Тут я спохватился, что слишком любезно слушаю это привидение из моей прошлой жизни, и, решив немного его осадить, сказал: "Мне не о чем с вами говорить. Будьте еще благодарны, что я не подал на вас в суд". – "Смуров, – протянул он виновато, – я ведь прошу у вас прощения за мою подлую вспыльчивость. Я не находил себе места после нашего… крупного разговора. Я ужасался. Разрешите мне признаться вам как джентльмен джентльмену: я ведь потом узнал, что вы были не первым и не последним, и я развелся, да, я развелся".
"Между нами не может быть никаких разговоров", – сказал я – и понюхал мой толстый, холодный букет.
"Ах, не будьте так злопамятны, – воскликнул Кашмарин. – Ну, ладно, – ударьте меня, – двиньте хорошенько, а затем давайте мириться. Не хотите? Вот, вы улыбаетесь – это хорошо. Не прячьте лицо в ландыши, – вы улыбаетесь. Итак, мы теперь можем говорить как друзья. Разрешите мне вас спросить, сколько вы зарабатываете?"
Я еще немного пожался, но потом ответил. Мне все время приходилось сдерживать желание сказать этому человеку что-нибудь приятное, растроганное.
"Вот видите, – сказал Кашмарин. – Я вам устрою службу, на которой будете получать втрое больше. Заходите завтра утром ко мне, в отель "Монополь". Я вас кое с кем познакомлю. Служба вольготная, не исключены поездки на Ривьеру, в Италию. Автомобильное дело. Зайдете?"

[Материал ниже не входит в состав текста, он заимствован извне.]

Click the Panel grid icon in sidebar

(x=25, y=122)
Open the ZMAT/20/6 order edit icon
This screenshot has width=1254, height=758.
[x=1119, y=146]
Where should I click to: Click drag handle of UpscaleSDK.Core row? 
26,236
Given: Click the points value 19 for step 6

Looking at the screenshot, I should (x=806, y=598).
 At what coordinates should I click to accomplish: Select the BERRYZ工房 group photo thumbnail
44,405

Он, как говорится, попал в точку. Вайншток и его книги давно мне приелись. Я опять стал нюхать холодные цветы, скрывая в них свое удовольствие и благодарность.

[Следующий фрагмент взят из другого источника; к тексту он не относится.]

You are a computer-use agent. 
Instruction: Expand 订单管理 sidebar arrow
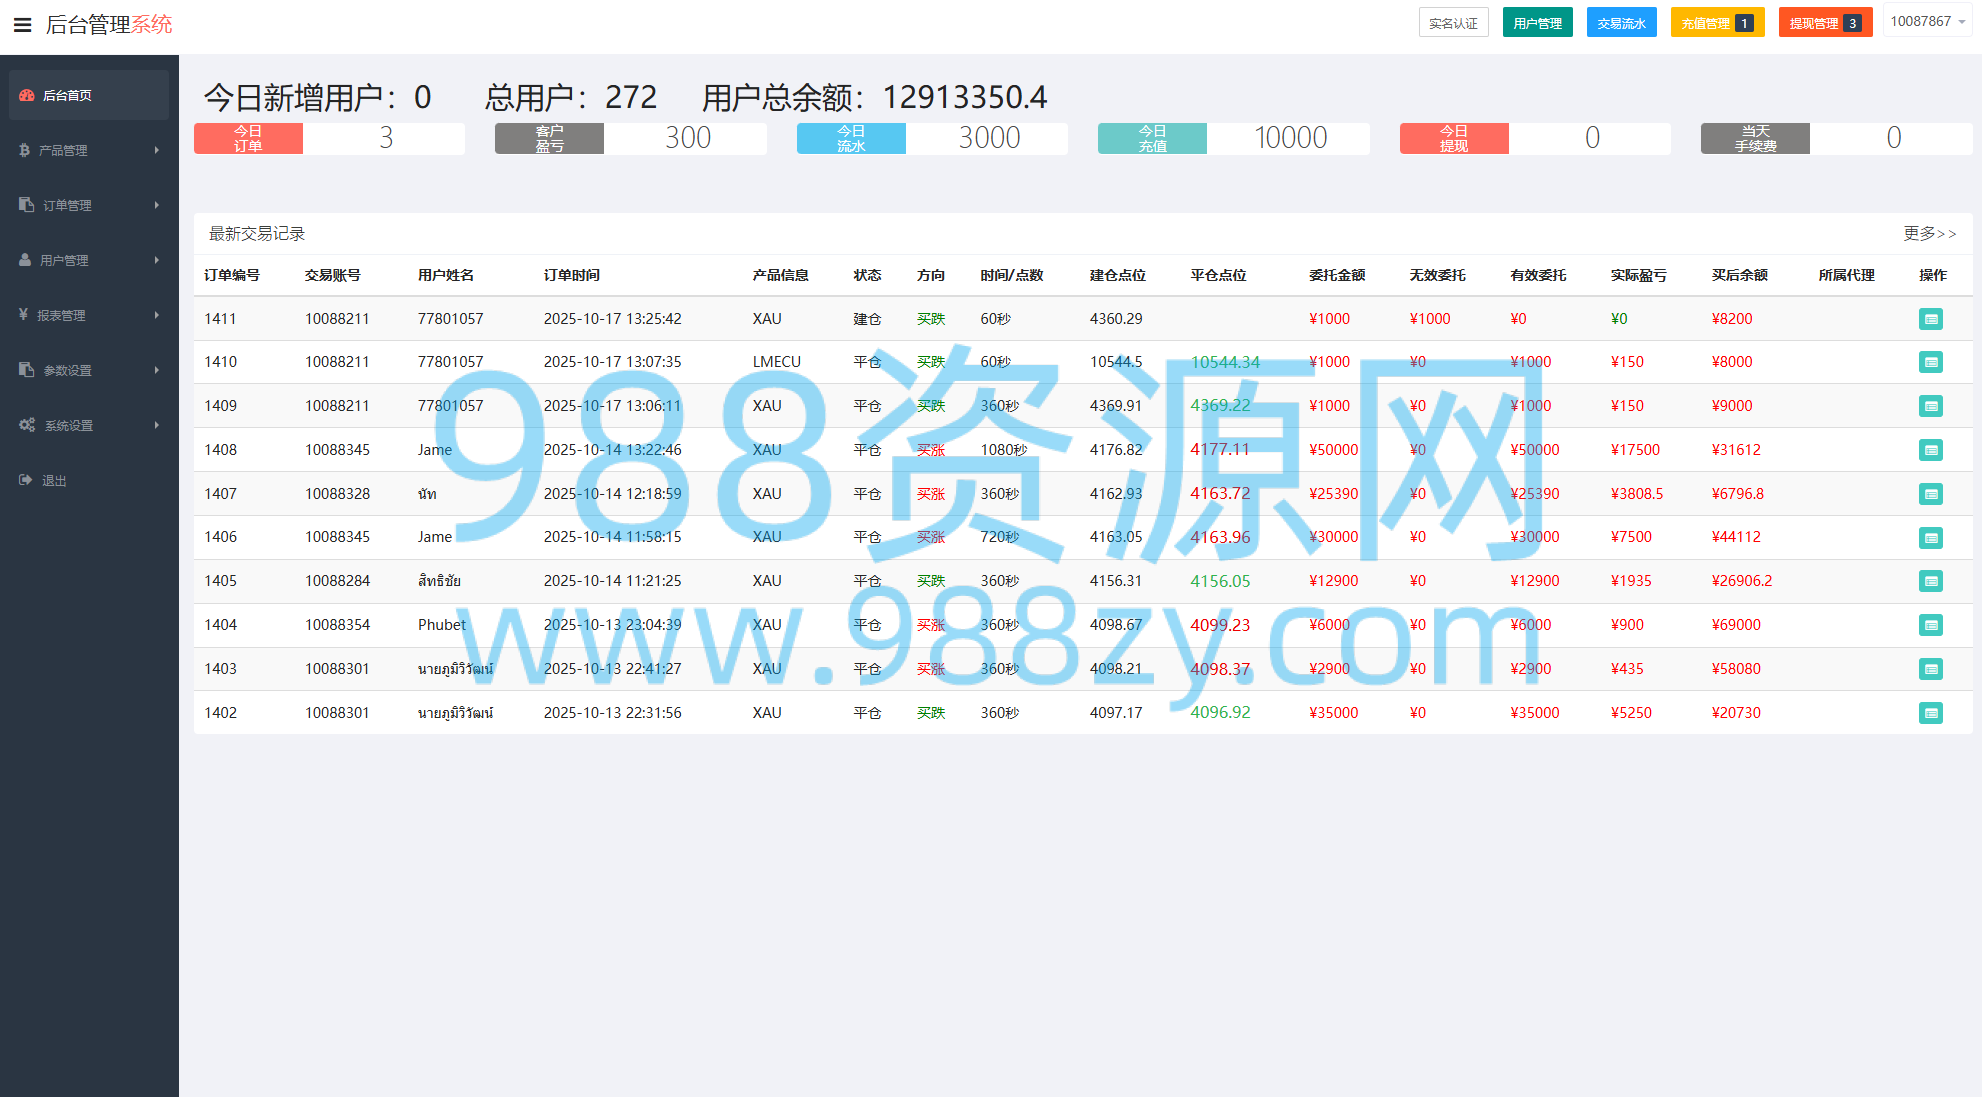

"Еще подумаю", – сказал я и чихнул. "На здоровье, – воскликнул Кашмарин. – Так не забудьте. Завтра. Как я рад, как я рад, что вас встретил".
Мы расстались. Я тихо побрел дальше, уткнувшись в свой букет.
Кашмарин унес с собою еще один образ Смурова. Не все ли равно какой? Ведь меня нет, – есть только тысячи зеркал, которые меня отражают. С каждым новым знакомством растет население призраков, похожих на меня. Они где-то живут, где-то множатся. Меня же нет. Но Смуров будет жить долго. Те двое мальчиков, моих воспитанников, состарятся, – и в них будет жить цепким паразитом какой-то мой образ. И настанет день, когда умрет последний человек, помнящий меня. Быть может, случайный рассказ обо мне, простой анекдот, где я фигурирую, перейдет от него к его сыну или внуку, – так что еще будет некоторое время мелькать мое имя, мой призрак. А потом конец.
И все же я счастлив. Да, я счастлив. Я клянусь, клянусь, что счастлив. Я понял, что единственное счастье в этом мире – это наблюдать, соглядатайствовать, во все глаза смотреть на себя, на других, – не делать никаких выводов, – просто глазеть. Клянусь, что это счастье. И пускай сам по себе я пошловат, подловат, пускай никто не знает, не ценит того замечательного, что есть во мне, – моей фантазии, моей эрудиции, моего литературного дара… Я счастлив тем, что могу глядеть на себя, ибо всякий человек занятен, – право же, занятен! Мир, как ни старайся, не может меня оскорбить, я неуязвим. И какое мне дело, что она выходит за другого? У меня с нею были по ночам душераздирающие свидания, и ее муж никогда не узнает этих моих снов о ней. Вот высшее достижение любви. Я счастлив, я счастлив, как мне еще доказать, как мне крикнуть, что я счастлив, – так, чтобы вы все наконец поверили, жестокие, самодовольные…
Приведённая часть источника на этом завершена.